Docker Swarm Management

The Architectural Scenario

I manage a docker swarm setup for moderate number of customer environments (less than a thousand). Each environment is 6-7 services, typically with a single replica task for each service. The makeup of each environment is relatively typical LAMP type architecture: Apache for front end and api, worker services for continuous queue management, cron for periodic tasks, redis for cache, and a database service for persistent storage. The build process for all of this could be a conversation on it’s own.

Docker Swarm Challenges

Deploying a dozen stacks to docker swarm is a pretty straightforward process. Most tutorials and documentation I’ve seen online are geared towards that scenario. Larger environments present challenges that most docs don’t account for. Namely:

Native docker routing
Distribution of docker volumes
Limitations of docker networks

Docker Swarm Routing Challenges

By default, you can point web traffic to the manager of a docker swarm, and it will route requests appropriately. There are a handful of ways to do this. The end result is always the same: very slow.

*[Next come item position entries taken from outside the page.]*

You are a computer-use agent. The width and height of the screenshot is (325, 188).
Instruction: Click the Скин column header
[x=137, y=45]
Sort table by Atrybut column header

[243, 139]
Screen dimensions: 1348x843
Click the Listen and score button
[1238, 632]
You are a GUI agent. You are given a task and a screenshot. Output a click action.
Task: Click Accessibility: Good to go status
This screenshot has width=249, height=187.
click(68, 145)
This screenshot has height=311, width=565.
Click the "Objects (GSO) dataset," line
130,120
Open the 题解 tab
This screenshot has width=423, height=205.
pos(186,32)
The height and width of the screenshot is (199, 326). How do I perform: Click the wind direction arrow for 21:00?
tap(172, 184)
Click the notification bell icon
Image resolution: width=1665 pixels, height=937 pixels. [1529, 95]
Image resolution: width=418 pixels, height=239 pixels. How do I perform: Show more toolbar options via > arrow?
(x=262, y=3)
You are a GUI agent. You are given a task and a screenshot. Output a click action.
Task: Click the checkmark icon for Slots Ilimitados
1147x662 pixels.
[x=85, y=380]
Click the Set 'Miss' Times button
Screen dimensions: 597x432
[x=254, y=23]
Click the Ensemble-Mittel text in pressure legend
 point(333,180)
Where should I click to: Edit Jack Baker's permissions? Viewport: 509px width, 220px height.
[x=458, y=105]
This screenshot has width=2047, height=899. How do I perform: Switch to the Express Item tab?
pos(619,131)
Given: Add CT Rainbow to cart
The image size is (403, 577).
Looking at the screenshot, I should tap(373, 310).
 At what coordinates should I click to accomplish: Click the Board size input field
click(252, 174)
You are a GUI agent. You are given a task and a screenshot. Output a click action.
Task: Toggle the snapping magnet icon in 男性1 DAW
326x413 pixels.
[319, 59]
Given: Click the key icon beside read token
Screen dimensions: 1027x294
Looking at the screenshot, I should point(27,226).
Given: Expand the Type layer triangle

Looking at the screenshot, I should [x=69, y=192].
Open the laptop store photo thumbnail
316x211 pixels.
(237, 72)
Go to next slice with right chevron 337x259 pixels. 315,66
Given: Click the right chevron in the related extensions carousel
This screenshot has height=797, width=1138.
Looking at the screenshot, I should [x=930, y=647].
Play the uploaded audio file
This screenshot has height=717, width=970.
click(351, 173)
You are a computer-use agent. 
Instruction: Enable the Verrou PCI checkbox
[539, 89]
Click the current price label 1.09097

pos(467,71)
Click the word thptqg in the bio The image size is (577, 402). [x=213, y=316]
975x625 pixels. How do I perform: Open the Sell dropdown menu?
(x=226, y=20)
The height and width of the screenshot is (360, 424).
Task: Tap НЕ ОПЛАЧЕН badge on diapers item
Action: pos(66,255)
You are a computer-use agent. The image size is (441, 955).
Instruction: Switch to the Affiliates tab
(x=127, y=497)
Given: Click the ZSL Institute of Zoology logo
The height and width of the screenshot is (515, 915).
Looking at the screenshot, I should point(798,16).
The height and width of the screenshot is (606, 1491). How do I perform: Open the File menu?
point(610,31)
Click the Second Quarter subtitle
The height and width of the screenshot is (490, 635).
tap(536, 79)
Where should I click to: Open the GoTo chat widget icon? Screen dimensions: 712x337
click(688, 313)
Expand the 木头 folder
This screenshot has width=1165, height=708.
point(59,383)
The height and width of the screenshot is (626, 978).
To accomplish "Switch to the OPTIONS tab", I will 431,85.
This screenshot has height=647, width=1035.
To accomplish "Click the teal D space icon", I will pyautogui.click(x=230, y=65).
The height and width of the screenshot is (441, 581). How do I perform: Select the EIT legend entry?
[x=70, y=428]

The best solution I’ve found is Traefik. Traefik has been around for a while and is well mature enough for production systems. Traefik allows for automatic routing to stacks based on hostname. This is a tremendous benefit. The routing is extremely fast and effective.

Docker Volume Challenges

Docker allows for volume definitions to be shared across services. This is greatly useful for files being shared between services. If you’ve read this far, I presume you can think of countless examples of why this would be useful.

The problem with native docker volumes though, is that each volume is not shared across nodes. A volume with important data in node A, doesn’t share that information with a volume understood in node B.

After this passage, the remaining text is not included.